Micro Focus' share price has risen from £3.30 to c. £22 in a little over 5 years. Last week Kevin Loosemore and the team pulled off one of the most audacious and potentially transformative acquisitions in the history of the UK software industry with the $8.8 billion acquisition of HP's software assets. An achievement made all the more remarkable as it was achieved despite Brexit and the resulting collapse in the value of sterling. Now - within days - attention has moved to how Kevin and the team were paid - or rather how much they will be paid going forward. Yes, £70m is a big number, but when viewed in the context of the value that has been created for investors, it is no more than one would expect. Indeed, most observers - and especially those in the US, would view that amount, shared amongst the top team, to be derisory.
If the UK really wants to achieve its stated aim to develop London into the biggest tech-hub outside of Silicon Valley then we are going to have to change the culture of investors. We should be celebrating the fact that a UK-based software company is about to give significant, and wholly justified, life-changing rewards to a bunch of Executives. Its good for all of us. It will attract talent into the sector, some of the recipients will perhaps reinvest some the proceeds into the UK tech sector as Business Angels. The profile of London on the World-stage will be greatly enhanced. Its a great way to be shouting 'LONDON IS OPEN FOR BUSINESS' at a time when the City of Berlin has opened up an office in London - to much fanfare - with the stated objective of stealing some of our brightest and best tech companies from right under our noses!
Creating the right conditions in the primordial soup is essential. Without it the tech sector here will never achieve its potential. A healthy attitude to the creation of value and of linking rewards to success is an essential part of the recipe.

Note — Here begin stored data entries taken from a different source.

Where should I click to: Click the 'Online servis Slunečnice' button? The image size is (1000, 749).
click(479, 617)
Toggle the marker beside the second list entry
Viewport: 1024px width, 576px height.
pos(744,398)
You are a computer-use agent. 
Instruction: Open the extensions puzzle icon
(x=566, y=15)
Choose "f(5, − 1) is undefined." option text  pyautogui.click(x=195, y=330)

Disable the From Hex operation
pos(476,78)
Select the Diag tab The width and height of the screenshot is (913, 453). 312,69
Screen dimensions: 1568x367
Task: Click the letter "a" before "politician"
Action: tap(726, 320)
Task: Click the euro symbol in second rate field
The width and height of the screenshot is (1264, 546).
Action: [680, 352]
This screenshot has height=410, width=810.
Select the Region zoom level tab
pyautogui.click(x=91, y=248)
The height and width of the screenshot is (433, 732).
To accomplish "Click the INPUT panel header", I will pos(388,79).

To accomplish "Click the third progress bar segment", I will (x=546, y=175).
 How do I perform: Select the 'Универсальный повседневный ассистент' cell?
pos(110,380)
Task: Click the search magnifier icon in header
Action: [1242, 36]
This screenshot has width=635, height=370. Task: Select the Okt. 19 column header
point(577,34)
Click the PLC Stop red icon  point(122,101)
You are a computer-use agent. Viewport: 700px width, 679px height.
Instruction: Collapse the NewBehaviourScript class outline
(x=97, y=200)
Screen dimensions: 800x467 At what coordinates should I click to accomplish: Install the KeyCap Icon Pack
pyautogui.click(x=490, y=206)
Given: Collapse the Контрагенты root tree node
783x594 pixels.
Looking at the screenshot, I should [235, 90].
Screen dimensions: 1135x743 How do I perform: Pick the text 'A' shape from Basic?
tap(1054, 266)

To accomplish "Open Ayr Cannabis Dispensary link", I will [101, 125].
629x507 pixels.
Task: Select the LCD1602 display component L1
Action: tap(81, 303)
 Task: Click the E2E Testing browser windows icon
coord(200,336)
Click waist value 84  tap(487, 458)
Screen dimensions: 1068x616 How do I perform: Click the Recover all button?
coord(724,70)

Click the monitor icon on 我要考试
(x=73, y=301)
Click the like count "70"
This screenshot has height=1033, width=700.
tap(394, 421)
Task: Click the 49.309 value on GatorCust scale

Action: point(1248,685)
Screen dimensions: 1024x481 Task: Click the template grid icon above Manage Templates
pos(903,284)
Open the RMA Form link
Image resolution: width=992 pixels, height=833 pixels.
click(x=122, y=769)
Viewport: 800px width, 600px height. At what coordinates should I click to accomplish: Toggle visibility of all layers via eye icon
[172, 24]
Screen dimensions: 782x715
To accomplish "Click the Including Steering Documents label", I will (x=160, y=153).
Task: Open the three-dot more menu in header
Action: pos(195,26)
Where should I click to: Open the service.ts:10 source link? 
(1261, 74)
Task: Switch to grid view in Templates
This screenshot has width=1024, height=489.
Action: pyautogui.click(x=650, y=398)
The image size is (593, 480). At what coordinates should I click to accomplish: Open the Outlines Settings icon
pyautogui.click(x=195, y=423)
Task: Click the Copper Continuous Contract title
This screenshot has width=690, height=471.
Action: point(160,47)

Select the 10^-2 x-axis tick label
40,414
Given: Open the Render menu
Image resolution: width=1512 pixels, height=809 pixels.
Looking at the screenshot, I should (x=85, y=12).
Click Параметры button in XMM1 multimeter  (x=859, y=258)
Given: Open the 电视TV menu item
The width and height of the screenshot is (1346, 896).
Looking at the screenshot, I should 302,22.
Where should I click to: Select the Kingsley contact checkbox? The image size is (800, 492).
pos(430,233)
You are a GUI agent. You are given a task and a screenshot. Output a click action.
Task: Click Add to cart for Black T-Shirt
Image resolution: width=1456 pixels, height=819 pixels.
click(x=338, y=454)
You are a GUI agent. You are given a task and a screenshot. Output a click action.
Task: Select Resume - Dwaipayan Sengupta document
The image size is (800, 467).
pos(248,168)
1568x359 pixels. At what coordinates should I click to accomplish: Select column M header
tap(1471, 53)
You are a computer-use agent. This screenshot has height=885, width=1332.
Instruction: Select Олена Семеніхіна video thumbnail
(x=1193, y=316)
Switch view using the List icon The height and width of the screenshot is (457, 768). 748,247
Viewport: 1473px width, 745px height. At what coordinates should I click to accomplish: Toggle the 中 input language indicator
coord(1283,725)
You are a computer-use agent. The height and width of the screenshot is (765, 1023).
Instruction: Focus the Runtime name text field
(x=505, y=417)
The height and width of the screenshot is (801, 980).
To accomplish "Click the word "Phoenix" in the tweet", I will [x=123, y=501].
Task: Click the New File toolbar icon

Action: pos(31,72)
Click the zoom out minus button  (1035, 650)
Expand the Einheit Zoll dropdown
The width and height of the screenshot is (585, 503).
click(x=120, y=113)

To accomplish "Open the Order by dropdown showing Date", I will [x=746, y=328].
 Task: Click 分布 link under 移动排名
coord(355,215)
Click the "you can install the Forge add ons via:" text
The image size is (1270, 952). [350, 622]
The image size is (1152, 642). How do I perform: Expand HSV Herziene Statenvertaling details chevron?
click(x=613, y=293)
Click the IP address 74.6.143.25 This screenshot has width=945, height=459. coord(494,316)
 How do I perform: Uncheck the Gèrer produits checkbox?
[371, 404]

The board of Micro Focus is under pressure to water down a potentially lucrative deal-based share scheme before its annual shareholder meeting next week. The information technology company’s top bosses could make tens of millions of pounds from the planned $8.8 billion acquisition of Hewlett Packard Enterprise’s software business under the scheme being put to investors. Micro Focus said yesterday that it had looked again at its plans after discussions with Institutional Shareholder Services and the Institutional Voting Information Service, two proxy adviser firms, as well as unnamed shareholders. Under the amendments, the share grant will no longer vest in full automatically should Micro Focus itself be taken over but instead will take account of the company’s performance and the timing of the deal.